Easiest Java Solution


  • 90

    Sort the array, iterate through the list, and use another two pointers to approach the target.

    public List<List<Integer>> threeSum(int[] nums) {
        List<List<Integer>> res = new ArrayList<>();
        Arrays.sort(nums);
        for (int i = 0; i + 2 < nums.length; i++) {
            if (i > 0 && nums[i] == nums[i - 1]) {              // skip same result
                continue;
            }
            int j = i + 1, k = nums.length - 1;  
            int target = -nums[i];
            while (j < k) {
                if (nums[j] + nums[k] == target) {
                    res.add(Arrays.asList(nums[i], nums[j], nums[k]));
                    j++;
                    k--;
                    while (j < k && nums[j] == nums[j - 1]) j++;  // skip same result
                    while (j < k && nums[k] == nums[k + 1]) k--;  // skip same result
                } else if (nums[j] + nums[k] > target) {
                    k--;
                } else {
                    j++;
                }
            }
        }
        return res;
    }

  • 1
    C

    Hi there, thank you for providing such clean and efficient code. I have a question regarding first line. When I use List<List<Integer>> result = new ArrayList<List<Integer>>(), TLE happens and that's the only thing I changed from your code! Do you know what happened?


  • 4

    Hi, thanks for your question! I guess you are returning List<List<Integer>>. You can either use

    List<List<Integer>> result = new ArrayList<List<Integer>>();
    

    or use type inference

    List<List<Integer>> result = new ArrayList<>();
    

    Your change might not be the right syntax.


  • 0
    C

    Actually I'm using the first syntax you provided and it keeps TLE.


  • 0

    Hi @dqf1992, I tried that and I was able to being accepted. Maybe you have something incorrect in the middle.


  • 0
    Y

    smart code to skip duplicates


  • 0

    @yanggao Thanks :)


  • 0
    T

    I have the same problem as you,but I find I don't code this sentence "j++; k--;"


  • 0
    F

    "Skip the same result " is so important...


  • 0
    P

    I am wondering about the time complexity.
    Sorting the input is n log(n)
    Looping on each other two elements is n^2
    Should not the overall complexity be n^2 + n log(n)?


  • 0
    F

    that's very smart


  • 0
    H

    @yanggao I think so


  • 0
    A

    i dont know why first step is sort the array,is this only prevent duplicate?can someone explain to me,sorry for my english,thanks


  • 0
    L

    @asafapowellyb Yes.

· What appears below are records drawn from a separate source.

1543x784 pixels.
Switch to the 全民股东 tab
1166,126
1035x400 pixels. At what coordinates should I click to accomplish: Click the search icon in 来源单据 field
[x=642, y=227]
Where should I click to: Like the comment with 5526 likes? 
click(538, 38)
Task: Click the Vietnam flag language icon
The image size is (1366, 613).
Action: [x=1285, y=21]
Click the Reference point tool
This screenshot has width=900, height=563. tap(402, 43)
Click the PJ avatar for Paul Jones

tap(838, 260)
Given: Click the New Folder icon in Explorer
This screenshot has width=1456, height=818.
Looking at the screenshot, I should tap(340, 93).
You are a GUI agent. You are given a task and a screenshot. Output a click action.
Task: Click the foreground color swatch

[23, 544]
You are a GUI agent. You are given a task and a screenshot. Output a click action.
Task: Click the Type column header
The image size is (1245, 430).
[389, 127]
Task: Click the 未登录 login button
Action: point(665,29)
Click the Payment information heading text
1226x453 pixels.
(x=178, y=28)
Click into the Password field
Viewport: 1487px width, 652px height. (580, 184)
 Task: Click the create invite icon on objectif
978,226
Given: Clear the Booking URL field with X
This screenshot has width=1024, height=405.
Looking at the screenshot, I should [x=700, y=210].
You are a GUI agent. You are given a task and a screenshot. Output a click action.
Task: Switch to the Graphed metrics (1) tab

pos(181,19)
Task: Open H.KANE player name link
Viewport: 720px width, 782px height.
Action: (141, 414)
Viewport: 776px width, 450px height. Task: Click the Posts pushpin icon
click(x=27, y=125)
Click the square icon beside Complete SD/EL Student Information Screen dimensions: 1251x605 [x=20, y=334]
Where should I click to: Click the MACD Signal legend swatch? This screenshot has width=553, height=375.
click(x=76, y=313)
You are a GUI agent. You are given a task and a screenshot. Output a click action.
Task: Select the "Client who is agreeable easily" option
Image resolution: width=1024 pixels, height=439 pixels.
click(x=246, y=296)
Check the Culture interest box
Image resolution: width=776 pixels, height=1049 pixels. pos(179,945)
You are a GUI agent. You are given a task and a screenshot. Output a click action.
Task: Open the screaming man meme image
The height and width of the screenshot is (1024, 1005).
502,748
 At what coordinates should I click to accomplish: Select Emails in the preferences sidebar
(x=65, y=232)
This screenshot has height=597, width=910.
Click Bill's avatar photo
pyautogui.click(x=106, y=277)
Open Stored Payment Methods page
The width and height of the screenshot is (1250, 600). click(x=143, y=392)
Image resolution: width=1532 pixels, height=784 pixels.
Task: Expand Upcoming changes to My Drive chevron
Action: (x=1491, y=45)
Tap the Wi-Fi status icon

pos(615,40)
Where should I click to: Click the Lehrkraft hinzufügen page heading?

If you don't skip then you will need to use a set to store the triplets somehow. It works together with the while loop to skip duplicates once you find a match when nums[j]+nums[k]==target.


  • 0
    S

    @yavinci nice answer.

    I wonder if anyone could explain here, why, while the elements of the triple ALWAYS 'skip' the replicate (the 'continue'), the last two elements (marked by 'low' and 'high') ONLY do the 'skipping' when we found a valid triple?

    Thanks!


  • 0
    Y

    @pep.o
    n^2 is much bigger than nlogn when n --> infinite.
    Similarly, suppose step 1 uses nlogn and step 2 uses n, the overall time cost will be nlogn.


  • 0
    A

    @pep.o O(n^2) trumps O(nlogn) so the overall complexity becomes n^2


  • 0
    C
    This post is deleted!

  • 0
    M
    } else if (nums[j] + nums[k] > target) {
         k--;
    } else {
         j++;
    }
    

    Can someone please explain this part? So if you're over the target you move the right index (k) down, but if you're under the target you move the left index (j) up. I don't understand.


  • 0
    K

    @marty7044 Since the array is sorted, we are decreasing the sum by moving k downards. If the sum is too small, we need to increase the sum by moving j forwards. k and j represent the bounds of the pointers, so you can't get larger than k, and you can't get smaller than j.